US scientists found a Spanish galleon laden with treasure worth up to £12.6bn at the bottom of the Caribbean Sea, more than 300 years after it sank.
The San Jose, considered the holy grail of shipwrecks, was discovered three years ago off the coast of Colombia but few details were released at the time.
The 62-gun, three-masted galleon sank in June 1708, during a battle with British ships in the War of Spanish Succession, with the loss of nearly 600 lives.
Its treasure of gold, silver and emeralds has been described as the most valuable ever found and the precise location of the shipwreck was one of maritime history’s most enduring mysteries.
The galleon was discovered using an underwater autonomous vehicle operated by the Woods Hole Oceanographic Institution (WHOI), the agency has now disclosed.
Colombia’s government announced in 2015 that the San Jose had been found but further details were only released this week with permission from the agencies involved in the search, including the South American country’s authorities.
“We’ve been holding this under wraps out of respect for the Colombian government,” said Rob Munier, WHOI’s vice-president for marine facilities and operations.
The US-based agency was invited to join the search because of its expertise in deep water exploration.
In 2011 the institute’s autonomous underwater vehicle, Remus 6000, helped find the wreckage of Air France 447, which crashed in 2009 several hundred miles off the coast of Brazil.
The San Jose was found at a depth 600 meters using side sonar images taken by Remus 6000 in November 2015.
The vehicle descended to nine meters above the wreck to take several photographs, including some of the distinctive dolphin engravings on the galleon’s cannons, a key piece of visual evidence.
“The wreck was partially sediment-covered, but with the camera images from the lower altitude missions, we were able to see new details in the wreckage and the resolution was good enough to make out the decorative carving on the cannons,” said WHOI engineer and expedition leader Mike Purcell.
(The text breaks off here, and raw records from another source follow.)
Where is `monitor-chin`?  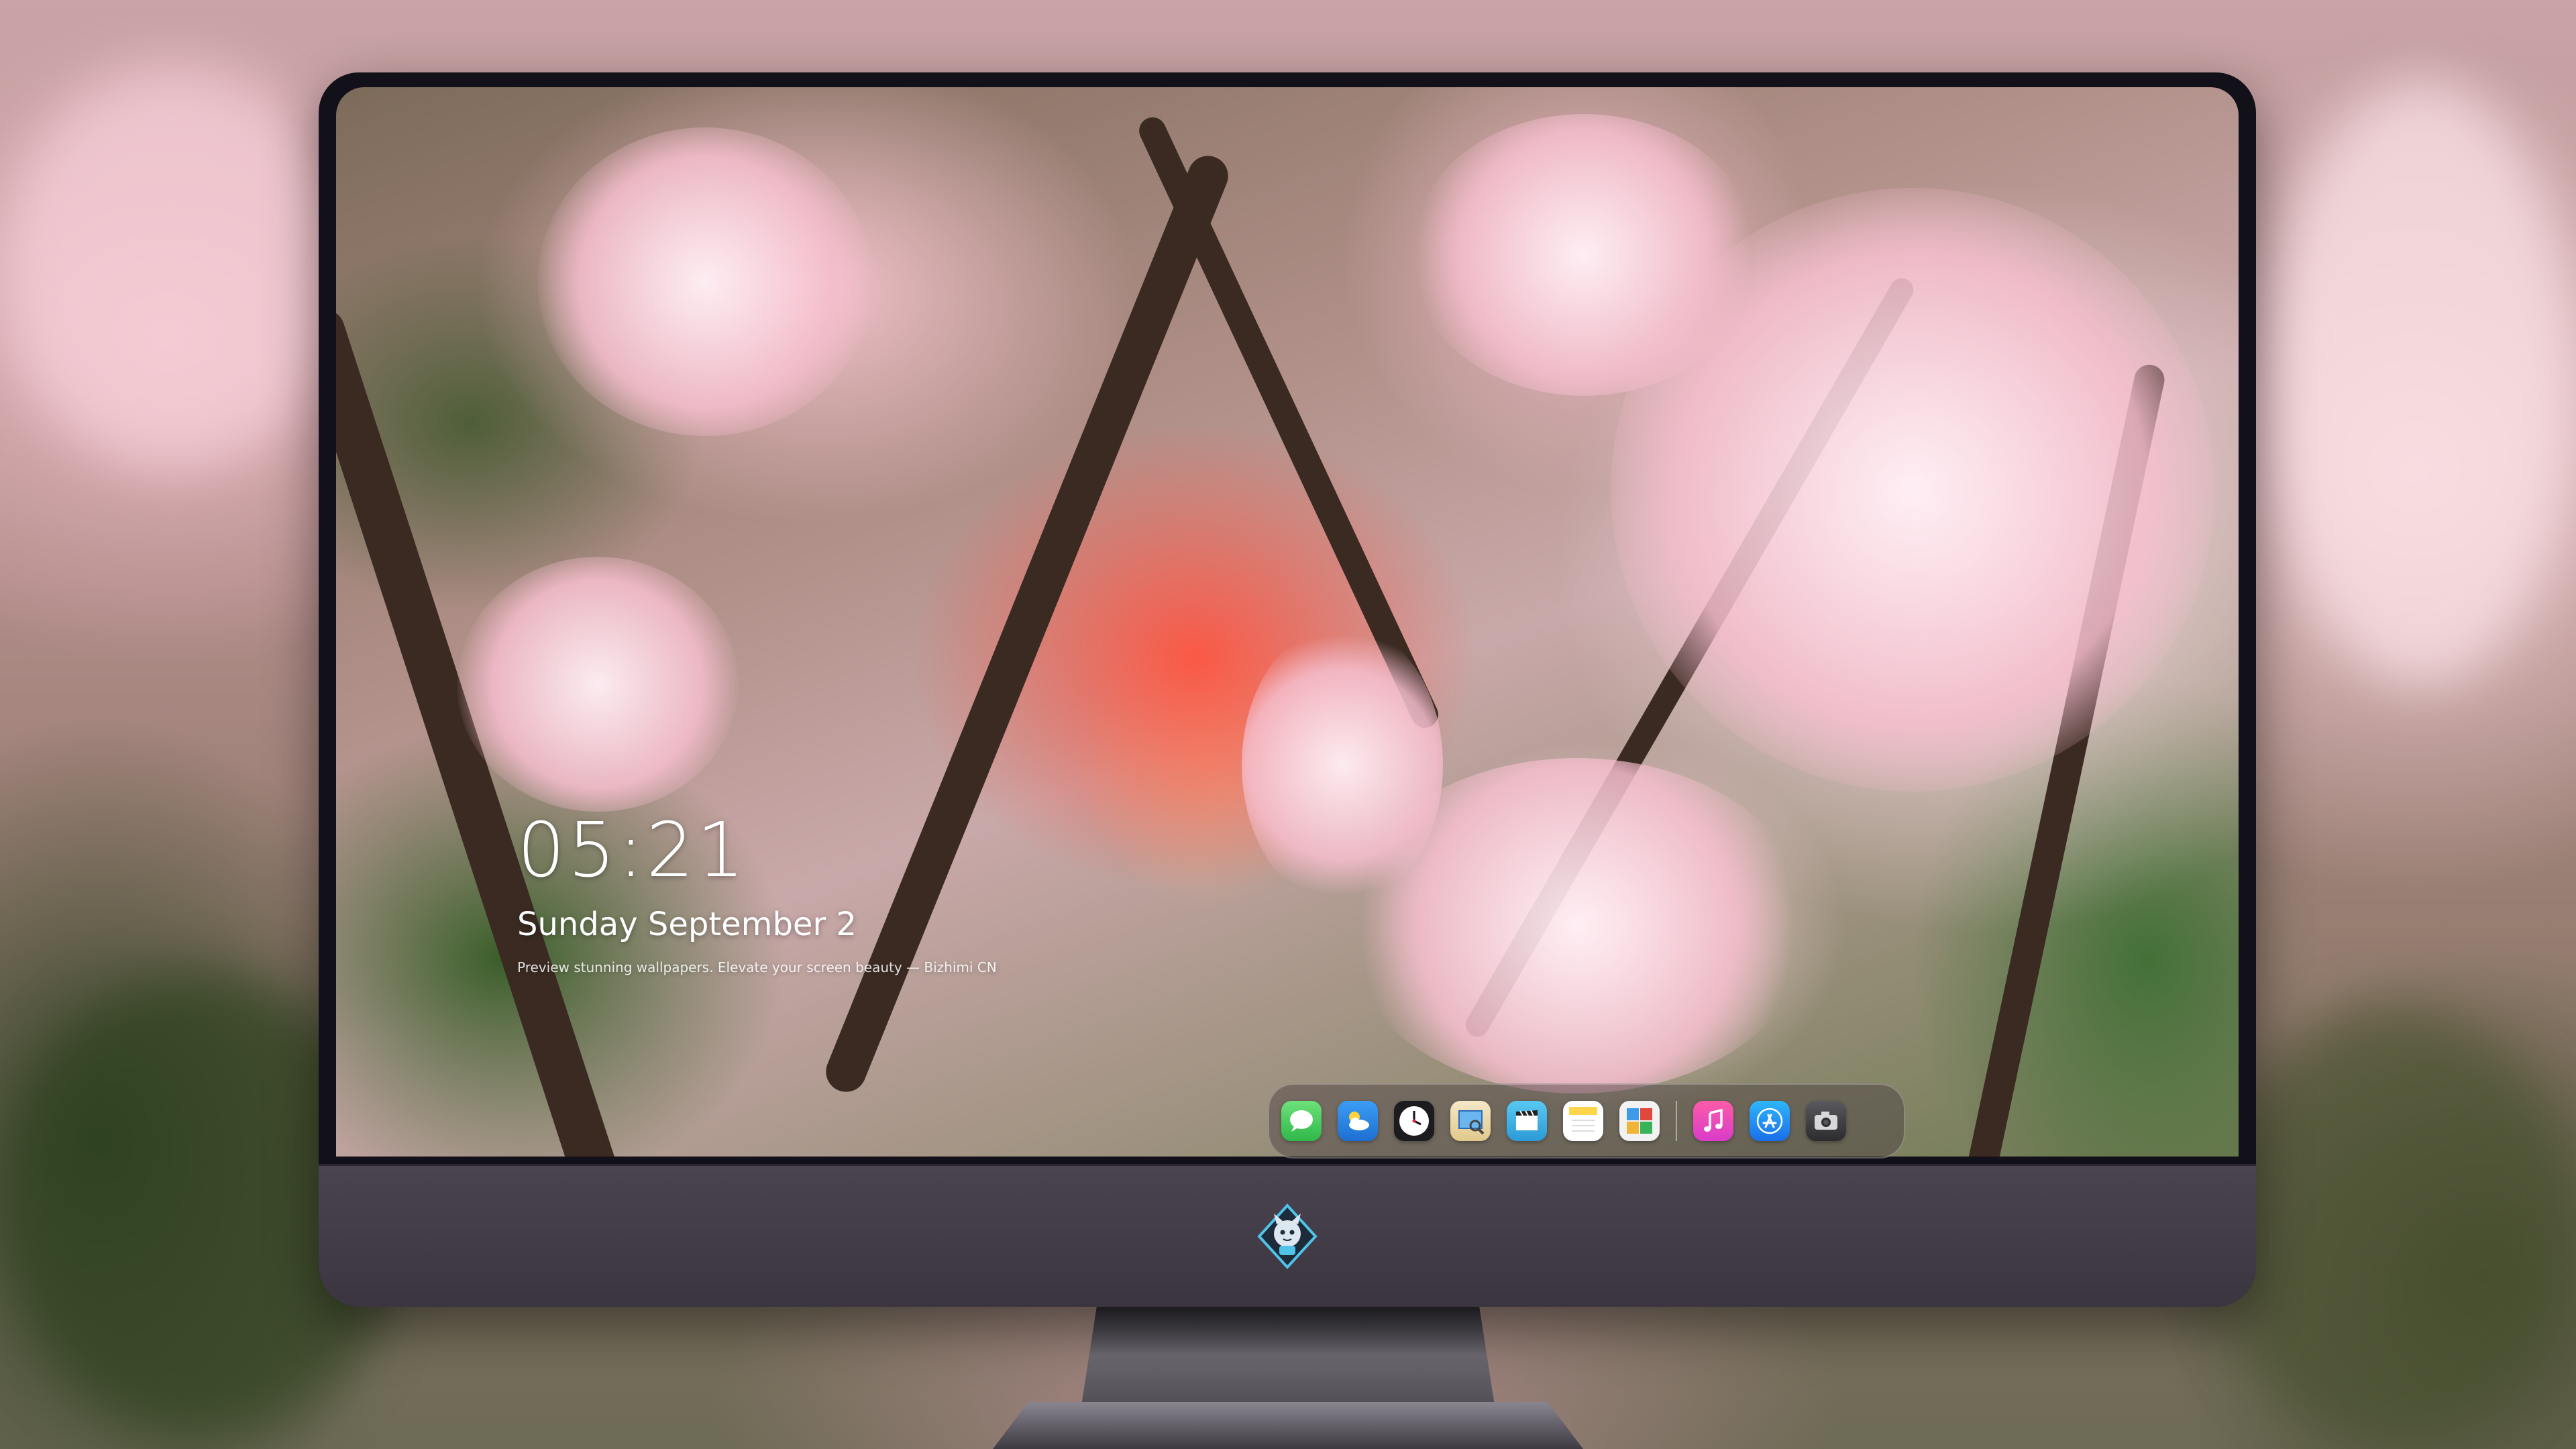 monitor-chin is located at coordinates (1287, 1235).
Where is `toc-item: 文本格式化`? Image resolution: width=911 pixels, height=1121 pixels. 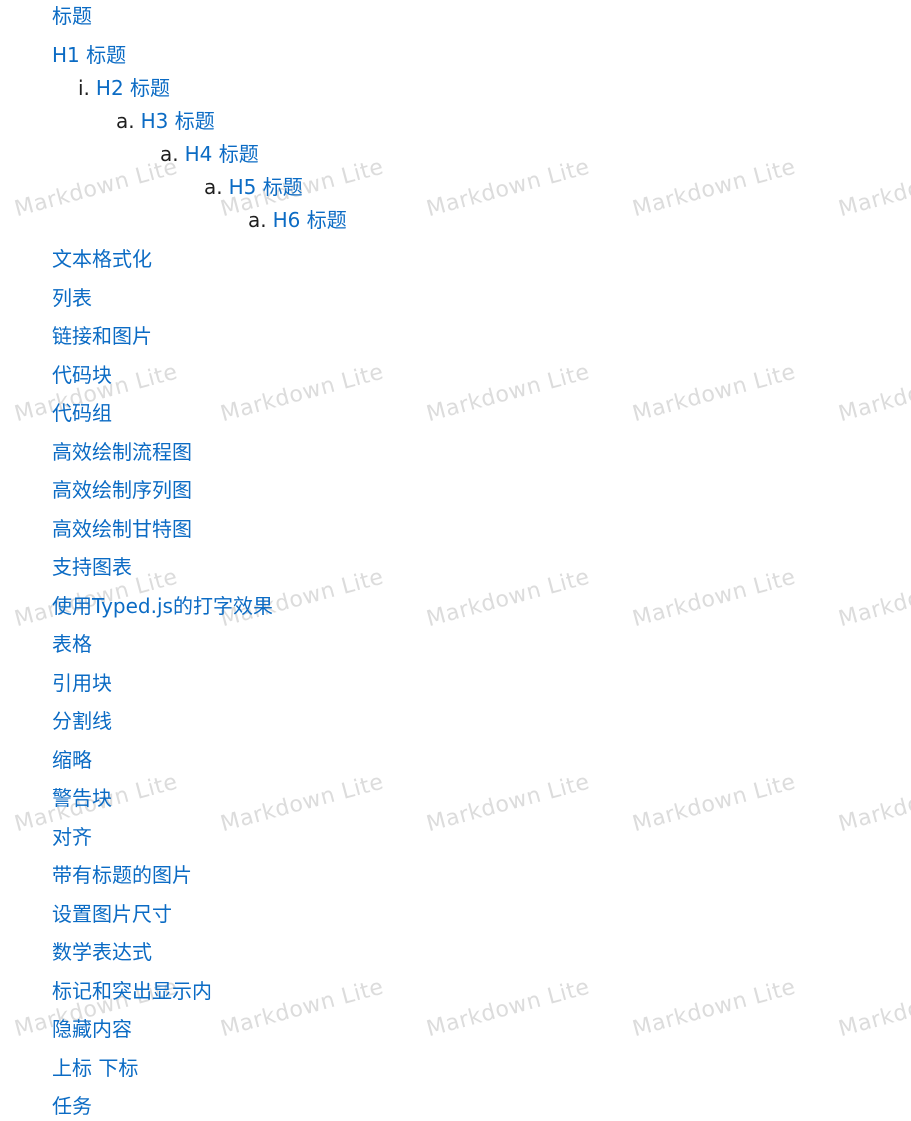 toc-item: 文本格式化 is located at coordinates (102, 259).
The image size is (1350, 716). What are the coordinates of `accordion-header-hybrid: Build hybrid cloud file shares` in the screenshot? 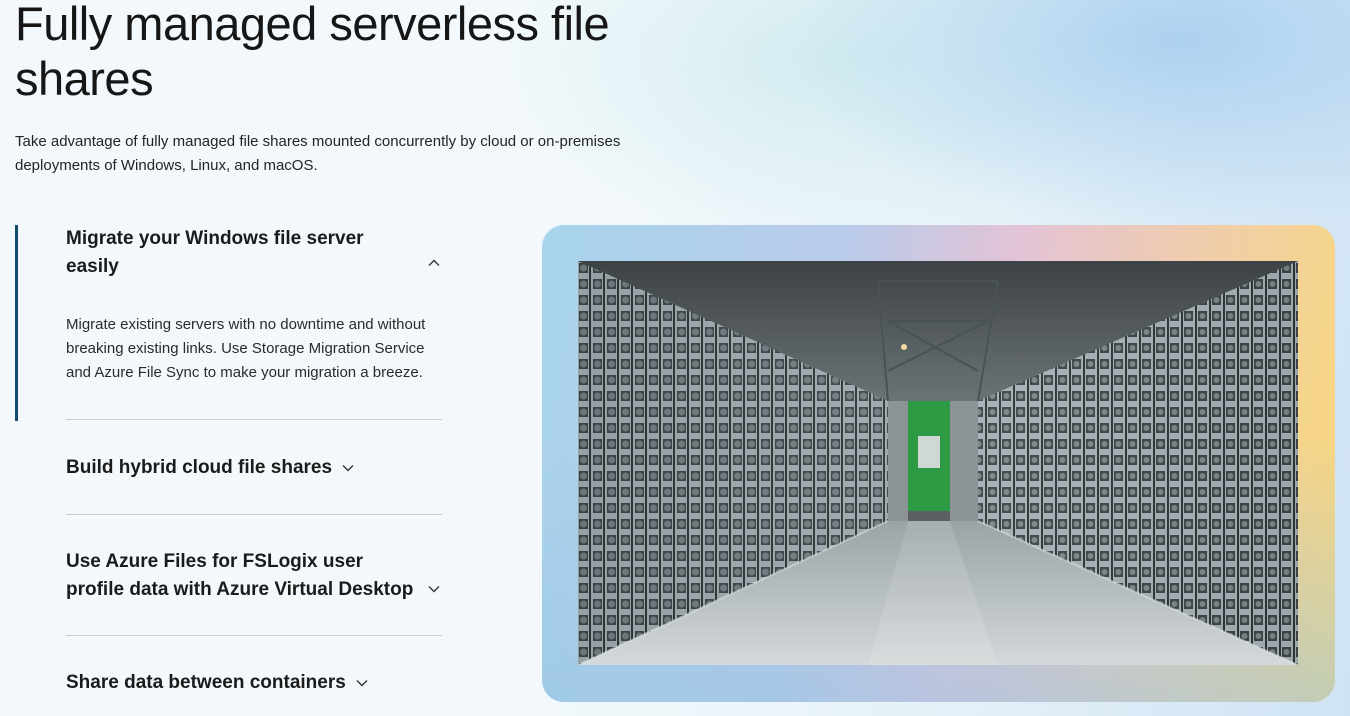 It's located at (256, 468).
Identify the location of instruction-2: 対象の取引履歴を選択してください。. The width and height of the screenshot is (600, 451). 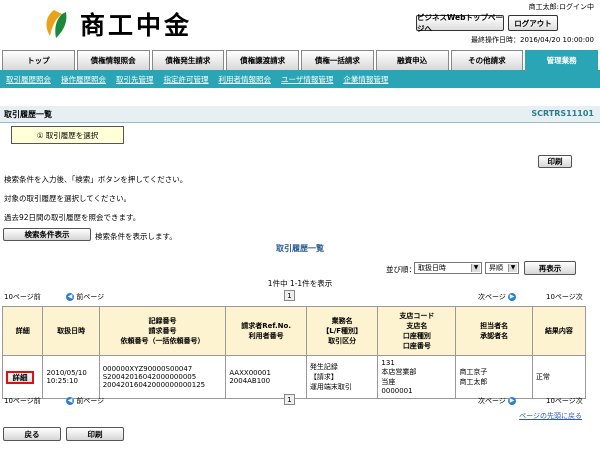
(68, 198).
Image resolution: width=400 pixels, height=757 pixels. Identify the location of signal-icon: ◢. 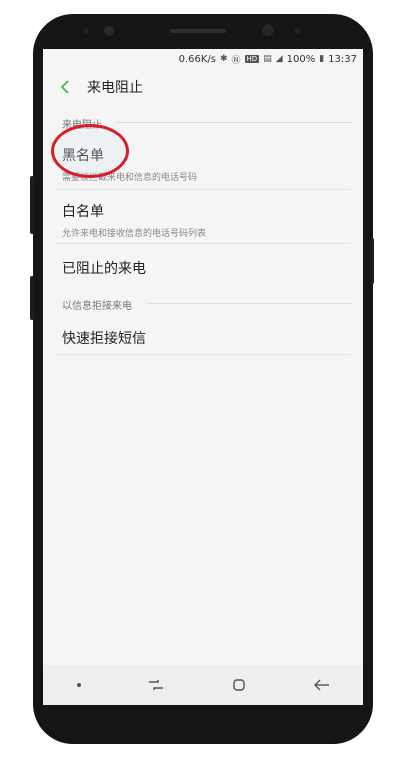
(279, 59).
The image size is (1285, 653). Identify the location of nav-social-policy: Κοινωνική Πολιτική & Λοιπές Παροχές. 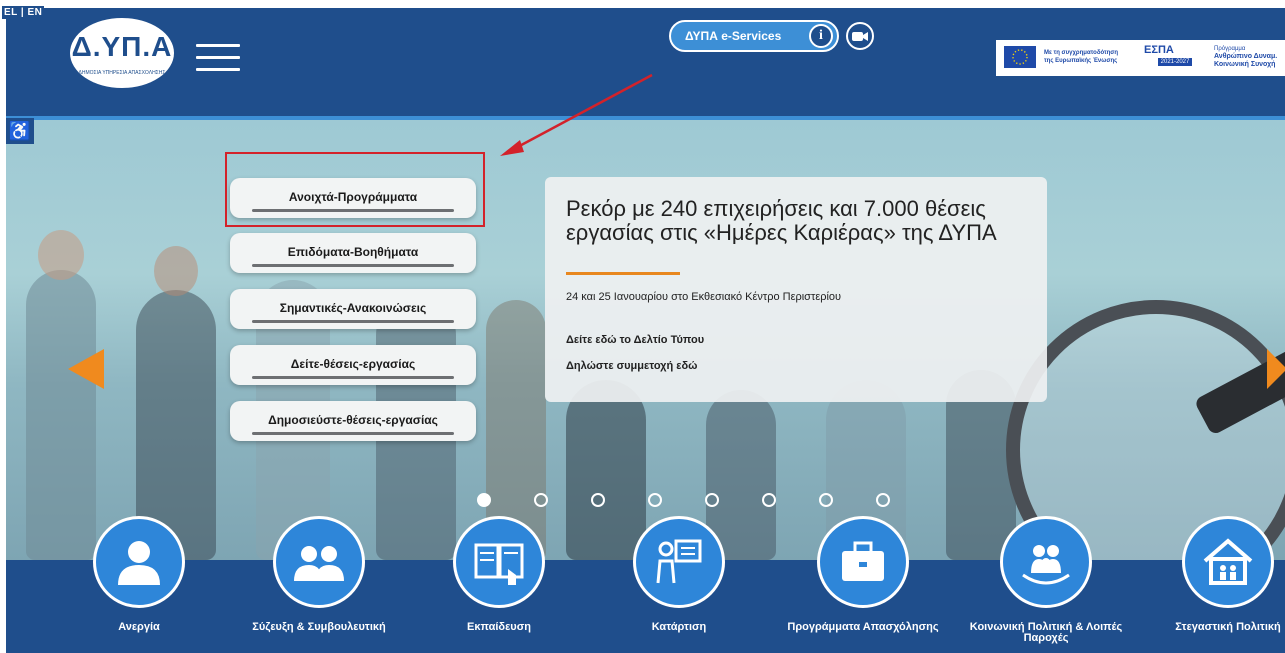
(1046, 584).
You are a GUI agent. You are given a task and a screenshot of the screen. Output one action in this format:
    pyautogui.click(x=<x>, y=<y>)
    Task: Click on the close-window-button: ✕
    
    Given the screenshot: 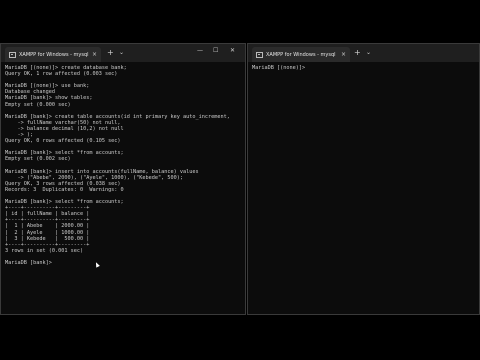 What is the action you would take?
    pyautogui.click(x=232, y=50)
“It was a pretty strong feeling of gratification to finally find it,” said Mr Munier, who was not at the site but learned in a phone call from Mr Purcell. “It was a great moment.”
The treasure has been the subject of legal battles between several nations as well as private salvage companies.
In 2015, Colombian president Juan Manuel Santos described the haul as “the most valuable treasure that has been found in the history of humanity”.
Last month Unesco, the United Nations cultural agency, urged the country’s government not to commercially exploit the wreck, whose exact location remains a state secret.
The ship sank somewhere in the wide area off Colombia’s Baru peninsula, south of Cartagena, and is believed to have been carrying 11 million gold and silver coins, emeralds and other precious cargo from Spanish-controlled colonies.
The treasure, which for now remains on the sea bed, is thought to be worth up to $17bn (£12.6bn) in modern-day money.
Colombia has not signed the UN Convention on the Law of the Sea, which would subject it to international standards and require it to inform Unesco of its plans for the wreck.